*TASK INSTRUCTIONS:*
For this exercise, transcribe all the records below exactly.

== INPUT DATA

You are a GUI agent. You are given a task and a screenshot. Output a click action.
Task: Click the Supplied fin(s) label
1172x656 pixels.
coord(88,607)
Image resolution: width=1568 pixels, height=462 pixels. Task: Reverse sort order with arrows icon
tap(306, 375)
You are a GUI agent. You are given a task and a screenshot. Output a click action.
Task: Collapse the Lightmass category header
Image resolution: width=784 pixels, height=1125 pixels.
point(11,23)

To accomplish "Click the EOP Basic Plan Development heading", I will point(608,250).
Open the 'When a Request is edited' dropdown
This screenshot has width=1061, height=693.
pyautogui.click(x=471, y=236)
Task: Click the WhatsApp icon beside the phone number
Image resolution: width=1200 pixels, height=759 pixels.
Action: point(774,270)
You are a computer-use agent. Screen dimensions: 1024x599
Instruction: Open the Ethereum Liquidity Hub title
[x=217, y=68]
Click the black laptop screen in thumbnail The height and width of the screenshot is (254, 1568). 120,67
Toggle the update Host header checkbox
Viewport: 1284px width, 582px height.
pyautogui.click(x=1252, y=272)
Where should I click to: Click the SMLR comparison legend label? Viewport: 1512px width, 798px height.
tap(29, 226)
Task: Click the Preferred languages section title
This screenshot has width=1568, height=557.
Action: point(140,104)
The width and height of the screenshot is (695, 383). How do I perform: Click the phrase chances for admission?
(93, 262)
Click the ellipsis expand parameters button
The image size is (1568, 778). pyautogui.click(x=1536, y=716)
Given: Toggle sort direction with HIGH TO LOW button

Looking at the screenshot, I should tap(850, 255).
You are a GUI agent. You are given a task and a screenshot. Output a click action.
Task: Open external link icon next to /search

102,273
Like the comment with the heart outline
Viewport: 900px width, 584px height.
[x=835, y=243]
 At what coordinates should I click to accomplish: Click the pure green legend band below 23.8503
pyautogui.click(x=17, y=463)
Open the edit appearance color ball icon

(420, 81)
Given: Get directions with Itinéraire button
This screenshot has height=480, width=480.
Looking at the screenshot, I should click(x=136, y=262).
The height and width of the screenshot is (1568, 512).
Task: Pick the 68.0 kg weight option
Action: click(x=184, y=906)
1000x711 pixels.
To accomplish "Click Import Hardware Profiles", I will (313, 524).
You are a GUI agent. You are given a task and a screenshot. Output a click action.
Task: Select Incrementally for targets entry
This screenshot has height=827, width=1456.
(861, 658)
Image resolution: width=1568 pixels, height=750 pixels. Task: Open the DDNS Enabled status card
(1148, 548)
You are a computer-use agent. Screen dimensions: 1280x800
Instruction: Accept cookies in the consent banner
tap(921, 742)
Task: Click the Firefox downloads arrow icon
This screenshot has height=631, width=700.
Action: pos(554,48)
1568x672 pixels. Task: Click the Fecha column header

====

*RESPONSE:*
You are a GUI agent. You are given a task and a screenshot. Output a click action.
Task: Click the Supplied fin(s) label
1172x656 pixels.
coord(88,607)
Image resolution: width=1568 pixels, height=462 pixels. Task: Reverse sort order with arrows icon
tap(306, 375)
You are a GUI agent. You are given a task and a screenshot. Output a click action.
Task: Collapse the Lightmass category header
Image resolution: width=784 pixels, height=1125 pixels.
point(11,23)

To accomplish "Click the EOP Basic Plan Development heading", I will point(608,250).
Open the 'When a Request is edited' dropdown
This screenshot has width=1061, height=693.
pyautogui.click(x=471, y=236)
Task: Click the WhatsApp icon beside the phone number
Image resolution: width=1200 pixels, height=759 pixels.
Action: point(774,270)
You are a computer-use agent. Screen dimensions: 1024x599
Instruction: Open the Ethereum Liquidity Hub title
[x=217, y=68]
Click the black laptop screen in thumbnail The height and width of the screenshot is (254, 1568). 120,67
Toggle the update Host header checkbox
Viewport: 1284px width, 582px height.
pyautogui.click(x=1252, y=272)
Where should I click to: Click the SMLR comparison legend label? Viewport: 1512px width, 798px height.
tap(29, 226)
Task: Click the Preferred languages section title
This screenshot has width=1568, height=557.
Action: point(140,104)
The width and height of the screenshot is (695, 383). How do I perform: Click the phrase chances for admission?
(93, 262)
Click the ellipsis expand parameters button
The image size is (1568, 778). pyautogui.click(x=1536, y=716)
Given: Toggle sort direction with HIGH TO LOW button

Looking at the screenshot, I should tap(850, 255).
You are a GUI agent. You are given a task and a screenshot. Output a click action.
Task: Open external link icon next to /search

102,273
Like the comment with the heart outline
Viewport: 900px width, 584px height.
[x=835, y=243]
 At what coordinates should I click to accomplish: Click the pure green legend band below 23.8503
pyautogui.click(x=17, y=463)
Open the edit appearance color ball icon

(420, 81)
Given: Get directions with Itinéraire button
This screenshot has height=480, width=480.
Looking at the screenshot, I should click(x=136, y=262).
The height and width of the screenshot is (1568, 512).
Task: Pick the 68.0 kg weight option
Action: click(x=184, y=906)
1000x711 pixels.
To accomplish "Click Import Hardware Profiles", I will (313, 524).
You are a GUI agent. You are given a task and a screenshot. Output a click action.
Task: Select Incrementally for targets entry
This screenshot has height=827, width=1456.
(861, 658)
Image resolution: width=1568 pixels, height=750 pixels. Task: Open the DDNS Enabled status card
(1148, 548)
You are a computer-use agent. Screen dimensions: 1280x800
Instruction: Accept cookies in the consent banner
tap(921, 742)
Task: Click the Firefox downloads arrow icon
This screenshot has height=631, width=700.
Action: pos(554,48)
1568x672 pixels. Task: Click the Fecha column header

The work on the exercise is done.